The word psychotherapy is made up of two root words. Psyche means soul or life spirit and therapeuein is to tend or render service. In this context, psychotherapy is in service to life spirit. It is dedicated to exploring the inner landscape of the individual as well as developing ego strength in the outer world of relationships, work, and creativity. The journey often begins with a desire for deeper meaning or curiosity about life. Is there more than meets the eye or is it simply a struggle to survive? Is there a way to decipher nightly dreams? Are emotions serving us or blocking the way?
Although often done in conjunction with psychotherapy, an analytic approach is different from traditional therapy, which focuses on strengthen the ego so it can survive in the world and in the tumult of emotional states. In analysis there is an added element of investigation, discovery of the nature of the inner world and workings of the psyche. One definition of analysis is “a careful study of something to learn about its parts, what they do, and how they are related to each other” (from Webster online dictionary). Keeping this in mind, Jungian analysis often begins with exploring material in the personal unconscious and shadow (anything that is in the background or hidden from sight). Analysis then moves deeper into discovering and getting to know the nature of emotionally toned complexes within as well as exploring the impact of cultural norms and tendencies on one’s life. At the core of complexes (individual as well as collective) are universal archetypal energies, dwelling in the collective unconscious, that influence inner as well as outer decisions and existence. Dreams, mythological amplification, and active imagination are all effective tools that can help the self-discovery or, in the words of C.G. Jung, individuation process.

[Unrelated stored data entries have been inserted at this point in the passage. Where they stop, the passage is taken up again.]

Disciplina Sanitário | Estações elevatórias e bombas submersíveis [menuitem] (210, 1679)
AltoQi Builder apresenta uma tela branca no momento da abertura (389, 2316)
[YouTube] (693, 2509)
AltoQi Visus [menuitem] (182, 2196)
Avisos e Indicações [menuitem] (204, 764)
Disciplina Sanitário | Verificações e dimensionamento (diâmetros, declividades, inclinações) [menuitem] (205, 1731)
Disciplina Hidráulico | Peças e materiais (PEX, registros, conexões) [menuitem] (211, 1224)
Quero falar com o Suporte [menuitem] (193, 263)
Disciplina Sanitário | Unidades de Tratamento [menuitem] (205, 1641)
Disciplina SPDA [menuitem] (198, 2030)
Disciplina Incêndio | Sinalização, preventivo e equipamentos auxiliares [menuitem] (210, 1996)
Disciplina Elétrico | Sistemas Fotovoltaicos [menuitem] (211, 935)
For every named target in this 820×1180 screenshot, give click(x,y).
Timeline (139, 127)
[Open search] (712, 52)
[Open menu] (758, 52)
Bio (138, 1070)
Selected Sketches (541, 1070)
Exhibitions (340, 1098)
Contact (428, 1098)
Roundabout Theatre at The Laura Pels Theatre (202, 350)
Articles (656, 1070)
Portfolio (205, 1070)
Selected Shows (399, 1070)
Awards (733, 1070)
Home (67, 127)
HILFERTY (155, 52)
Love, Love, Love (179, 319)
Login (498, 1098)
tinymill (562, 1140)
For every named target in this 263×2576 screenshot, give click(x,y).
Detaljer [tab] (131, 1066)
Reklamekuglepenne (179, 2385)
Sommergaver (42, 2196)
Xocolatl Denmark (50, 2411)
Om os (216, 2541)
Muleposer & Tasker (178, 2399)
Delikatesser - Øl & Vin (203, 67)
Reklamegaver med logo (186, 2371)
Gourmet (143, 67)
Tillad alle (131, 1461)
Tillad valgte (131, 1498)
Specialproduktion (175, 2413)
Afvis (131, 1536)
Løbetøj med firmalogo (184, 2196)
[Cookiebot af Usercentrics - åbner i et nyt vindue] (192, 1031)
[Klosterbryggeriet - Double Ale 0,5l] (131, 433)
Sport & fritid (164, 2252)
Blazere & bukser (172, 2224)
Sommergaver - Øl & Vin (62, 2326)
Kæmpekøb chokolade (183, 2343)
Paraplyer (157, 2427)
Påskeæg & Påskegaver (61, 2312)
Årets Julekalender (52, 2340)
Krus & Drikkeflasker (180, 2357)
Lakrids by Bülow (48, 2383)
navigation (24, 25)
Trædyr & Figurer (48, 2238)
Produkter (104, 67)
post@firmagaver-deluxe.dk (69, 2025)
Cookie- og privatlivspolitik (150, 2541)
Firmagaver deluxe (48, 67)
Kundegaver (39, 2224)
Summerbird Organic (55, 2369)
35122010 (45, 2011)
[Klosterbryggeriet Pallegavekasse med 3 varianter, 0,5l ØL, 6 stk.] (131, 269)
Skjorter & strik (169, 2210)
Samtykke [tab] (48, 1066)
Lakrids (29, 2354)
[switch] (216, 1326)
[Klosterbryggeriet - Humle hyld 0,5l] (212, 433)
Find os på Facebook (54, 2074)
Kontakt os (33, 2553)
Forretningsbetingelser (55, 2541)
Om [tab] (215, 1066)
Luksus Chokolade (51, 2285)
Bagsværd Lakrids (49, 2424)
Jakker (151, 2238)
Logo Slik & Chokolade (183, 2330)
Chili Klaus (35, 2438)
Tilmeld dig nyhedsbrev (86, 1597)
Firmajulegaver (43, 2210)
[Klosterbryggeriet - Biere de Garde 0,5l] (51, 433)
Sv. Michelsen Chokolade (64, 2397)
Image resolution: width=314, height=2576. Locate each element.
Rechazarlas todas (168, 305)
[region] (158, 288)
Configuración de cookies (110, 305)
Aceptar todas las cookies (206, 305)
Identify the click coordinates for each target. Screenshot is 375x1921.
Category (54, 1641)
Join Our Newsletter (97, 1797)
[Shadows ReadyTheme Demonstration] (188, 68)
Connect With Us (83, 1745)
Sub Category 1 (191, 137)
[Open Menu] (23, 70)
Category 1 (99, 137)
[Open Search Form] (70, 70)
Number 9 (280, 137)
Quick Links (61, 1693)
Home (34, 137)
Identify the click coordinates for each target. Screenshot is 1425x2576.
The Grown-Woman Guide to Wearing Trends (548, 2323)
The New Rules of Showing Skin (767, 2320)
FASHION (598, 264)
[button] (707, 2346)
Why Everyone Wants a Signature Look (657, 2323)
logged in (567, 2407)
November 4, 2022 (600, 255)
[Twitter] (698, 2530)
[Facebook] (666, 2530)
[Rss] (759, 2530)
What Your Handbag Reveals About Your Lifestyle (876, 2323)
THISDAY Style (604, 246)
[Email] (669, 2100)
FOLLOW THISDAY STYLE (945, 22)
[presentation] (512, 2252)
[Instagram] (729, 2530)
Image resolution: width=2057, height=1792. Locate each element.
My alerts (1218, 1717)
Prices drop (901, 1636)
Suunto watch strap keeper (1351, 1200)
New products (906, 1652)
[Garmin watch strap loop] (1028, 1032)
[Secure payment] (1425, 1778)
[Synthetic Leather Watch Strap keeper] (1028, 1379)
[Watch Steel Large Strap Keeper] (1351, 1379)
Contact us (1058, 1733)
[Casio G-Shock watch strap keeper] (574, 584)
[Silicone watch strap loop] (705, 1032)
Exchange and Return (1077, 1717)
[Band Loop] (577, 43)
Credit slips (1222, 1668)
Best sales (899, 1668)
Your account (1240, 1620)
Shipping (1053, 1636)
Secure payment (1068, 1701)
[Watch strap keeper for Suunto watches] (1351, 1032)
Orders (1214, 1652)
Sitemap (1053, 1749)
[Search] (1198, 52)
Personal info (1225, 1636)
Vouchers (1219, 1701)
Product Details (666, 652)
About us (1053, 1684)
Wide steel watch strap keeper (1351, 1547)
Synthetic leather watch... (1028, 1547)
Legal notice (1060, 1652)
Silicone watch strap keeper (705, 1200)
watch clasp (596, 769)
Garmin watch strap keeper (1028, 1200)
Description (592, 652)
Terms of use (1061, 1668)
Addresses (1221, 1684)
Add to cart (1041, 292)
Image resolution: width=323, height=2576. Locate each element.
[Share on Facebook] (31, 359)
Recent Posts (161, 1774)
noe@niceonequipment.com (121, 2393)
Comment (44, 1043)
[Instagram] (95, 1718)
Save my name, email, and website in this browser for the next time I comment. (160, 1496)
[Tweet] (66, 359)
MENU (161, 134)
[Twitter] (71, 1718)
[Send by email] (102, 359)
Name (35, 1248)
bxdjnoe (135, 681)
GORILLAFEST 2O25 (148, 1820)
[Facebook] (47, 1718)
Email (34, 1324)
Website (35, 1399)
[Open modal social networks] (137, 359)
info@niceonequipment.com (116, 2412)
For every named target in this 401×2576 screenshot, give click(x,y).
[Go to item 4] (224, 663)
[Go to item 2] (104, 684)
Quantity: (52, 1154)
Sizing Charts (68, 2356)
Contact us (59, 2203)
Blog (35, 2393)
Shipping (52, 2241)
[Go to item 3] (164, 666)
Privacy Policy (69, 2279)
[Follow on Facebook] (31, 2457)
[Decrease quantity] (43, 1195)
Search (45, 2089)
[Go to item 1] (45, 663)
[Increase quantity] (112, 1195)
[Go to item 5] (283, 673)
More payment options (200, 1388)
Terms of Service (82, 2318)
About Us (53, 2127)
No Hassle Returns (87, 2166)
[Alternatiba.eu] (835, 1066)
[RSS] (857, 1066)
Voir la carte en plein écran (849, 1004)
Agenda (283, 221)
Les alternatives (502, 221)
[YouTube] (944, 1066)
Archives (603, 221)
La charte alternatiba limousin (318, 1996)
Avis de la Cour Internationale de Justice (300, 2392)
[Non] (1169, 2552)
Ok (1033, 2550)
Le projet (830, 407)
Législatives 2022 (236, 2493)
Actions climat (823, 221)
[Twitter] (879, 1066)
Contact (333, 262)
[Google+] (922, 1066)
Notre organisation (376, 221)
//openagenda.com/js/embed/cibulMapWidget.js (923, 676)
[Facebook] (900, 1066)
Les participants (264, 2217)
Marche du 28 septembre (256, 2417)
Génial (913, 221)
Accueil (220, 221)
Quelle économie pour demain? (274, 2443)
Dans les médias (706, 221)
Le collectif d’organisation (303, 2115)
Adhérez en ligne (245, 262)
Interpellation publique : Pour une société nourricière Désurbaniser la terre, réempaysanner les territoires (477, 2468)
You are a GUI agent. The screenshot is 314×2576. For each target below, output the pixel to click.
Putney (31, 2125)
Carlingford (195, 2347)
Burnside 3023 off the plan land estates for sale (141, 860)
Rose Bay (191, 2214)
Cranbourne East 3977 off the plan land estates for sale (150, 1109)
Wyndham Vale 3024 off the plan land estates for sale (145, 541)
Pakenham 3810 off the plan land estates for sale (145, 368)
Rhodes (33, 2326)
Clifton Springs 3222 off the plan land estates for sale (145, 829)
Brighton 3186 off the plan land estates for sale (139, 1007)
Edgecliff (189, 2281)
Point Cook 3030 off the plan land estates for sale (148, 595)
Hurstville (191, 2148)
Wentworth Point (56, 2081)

Depression has many faces and can manifest as inertia, melancholia, exhaustion, lack of motivation/energy, feeling lost or trapped. Life can lose meaning and deep existential fears of non-being often manifest. Regardless of name or description, depression often takes over and robs us of vitality and enjoyment of life. However, depression and negative moods may be trying to tell you something. Working with dreams and imagination can reveal a hidden source to help re-infuse life with purpose. If you are curious about depression or need help navigating through it, the therapeutic process can help facilitate discovery of what is happening to as well as within you, and can also bring to light to hidden potential that is hiding in and under the cloud of depression.
Anxiety & Stress
Debilitating anxiety can make simple tasks of life appear overwhelming whereas a moderate amount of anxiety is normal when approaching something new that is outside of one’s comfort zone. Anxiety can freeze or it can motivate change. If anxiety holds you back, blocks productivity, and fulfillment of everyday tasks as well as your personal goals and dreams, it may be time to seek professional help in a supportive environment. As a team, we work together to prioritize tasks, reduce stress, build emotional resiliency, and reconnect to inner resources that nurture and guide. Learning to tackle obstacles step-by-step in a grounded way is important for survival in our fast-paced world vs. feeling overwhelmed and allowing outer circumstances dictate the course of your life.
Grief & Loss
Losing a loved one, a friend, a job, a home, a dream, or financial security is something we are never prepared for and never get used to. Although we have all at some time experienced grief and loss of some sort, it is very hard to carry the weight alone. The therapeutic environment can give emotional support that helps navigate the dark forest of sorrow and suffering. Nightly dreams and daytime imaginings will also be explored. These also offer hidden clues that guide and determine next steps, especially when in throes of grief, when you feel stuck, or when an old wound, heartache has been unearthed.
You’re in the minority if you are satisfied with your career and feel you are in the right place even on stressful, difficult days. Most of us struggle with tolerating a job that depletes body, mind, and soul, and wonder why life has lost meaning and why we wake up in the morning depressed, anxious, or irritable. How does one find a vocation that fulfills within and without? The journey begins with you, by being curious about who you are, what moves you on an inner level as well as outer, what your dreams and passions are as well as what sustains you and gives you energy. The therapeutic dyad can facilitate exploration and often help clarify, articulate, or manifest hidden potentials in the outer world.